While the skill addressed in this session was citing and referencing, I felt it was vital to focus on the underlying attitudes that make citing and referencing an inevitable necessity rather than an externally imposed burden. I have unashamedly copied the following paragraphs from the article I wrote about this week’s session for the school’s weekly newsletter (which is an important advocacy tool for us as it provides a direct channel of communication with parents):
We talked about finding our voices in ‘the unending dialogue between the living, the dead and the yet-to-be born’ (Astle & Partridge, 2018, p.10) with (academic) integrity. The distinction between academic honesty and academic integrity is an important one, brilliantly explained by John Royce (2020) – ‘[a]cademic integrity is more than the choice of the writer – indeed, it is more, much more, than just about the writer … [it] is doing the right thing because this is you, what you do, who you are, how you behave. Integrity is not having to think about the right course of action, it comes naturally’. We were all agreed that we wanted to be known as men and women of integrity.

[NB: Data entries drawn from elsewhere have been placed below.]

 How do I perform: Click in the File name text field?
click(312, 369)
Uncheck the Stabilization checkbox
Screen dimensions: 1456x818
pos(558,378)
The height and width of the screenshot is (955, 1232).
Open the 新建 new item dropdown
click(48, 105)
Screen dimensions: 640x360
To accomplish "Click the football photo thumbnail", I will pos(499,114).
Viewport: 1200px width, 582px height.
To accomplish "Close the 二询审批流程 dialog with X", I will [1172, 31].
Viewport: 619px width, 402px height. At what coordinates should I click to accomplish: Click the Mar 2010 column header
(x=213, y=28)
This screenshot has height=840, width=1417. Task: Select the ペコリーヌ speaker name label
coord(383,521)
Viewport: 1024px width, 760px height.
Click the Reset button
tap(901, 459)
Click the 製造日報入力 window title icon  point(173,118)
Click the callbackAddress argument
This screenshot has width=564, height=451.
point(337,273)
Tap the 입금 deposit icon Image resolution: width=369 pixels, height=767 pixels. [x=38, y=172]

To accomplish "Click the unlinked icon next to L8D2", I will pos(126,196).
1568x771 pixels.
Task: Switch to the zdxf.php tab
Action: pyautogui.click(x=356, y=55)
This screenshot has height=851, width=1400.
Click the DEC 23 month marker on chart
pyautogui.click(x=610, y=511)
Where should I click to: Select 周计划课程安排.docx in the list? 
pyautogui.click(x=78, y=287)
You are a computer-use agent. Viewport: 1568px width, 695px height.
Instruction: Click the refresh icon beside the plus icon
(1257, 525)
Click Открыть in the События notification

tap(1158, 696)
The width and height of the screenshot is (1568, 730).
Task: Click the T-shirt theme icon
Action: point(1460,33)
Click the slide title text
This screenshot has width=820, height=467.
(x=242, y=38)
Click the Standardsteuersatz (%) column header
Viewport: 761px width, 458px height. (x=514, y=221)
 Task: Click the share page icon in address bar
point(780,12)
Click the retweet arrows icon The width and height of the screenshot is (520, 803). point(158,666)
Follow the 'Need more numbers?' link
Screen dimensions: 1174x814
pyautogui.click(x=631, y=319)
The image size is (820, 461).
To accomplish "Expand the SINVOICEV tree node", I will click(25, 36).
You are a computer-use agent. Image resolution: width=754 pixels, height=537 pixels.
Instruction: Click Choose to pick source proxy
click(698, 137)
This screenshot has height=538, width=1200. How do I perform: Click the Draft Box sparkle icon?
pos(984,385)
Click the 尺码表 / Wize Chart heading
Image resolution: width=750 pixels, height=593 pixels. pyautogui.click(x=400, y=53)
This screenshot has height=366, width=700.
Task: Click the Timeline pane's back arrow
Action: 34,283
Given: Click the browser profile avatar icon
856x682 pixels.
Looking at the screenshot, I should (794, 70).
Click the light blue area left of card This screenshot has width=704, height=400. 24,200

One of the first steps is learning how to work honestly with the ideas of others, so we began our journey by learning to use the citing and referencing tools in Word to make our sources clear.
Bibliography
Astle, J., & Partridge, L. (2018). Education for the Enlightenment. In A. Painter, Ideas for a 21st Century Enlightenment (pp. 10-15). London: RSA Action and Research Centre. Retrieved from https://www.thersa.org/reports/ideas-for-a-21st-century-enlightenment
Royce, J. (2020, July 29). The integrity of integrity. Retrieved February 10, 2022, from Honesty, honestly…: https://www.read2live.com/2020 /07/29/the-integrity-of-integrity/
For homework students were asked to produce a bibliography of all the sources they had used so far.
Focus skills for this session:
- Express: Cites all sources used according to standard style formats [and learns to use the tools in Microsoft Word to assist with this]
- Express: Ensures that all completed products are plagiarism-free (
and all visuals and sound are used within copyright provisions – not relevant in this case)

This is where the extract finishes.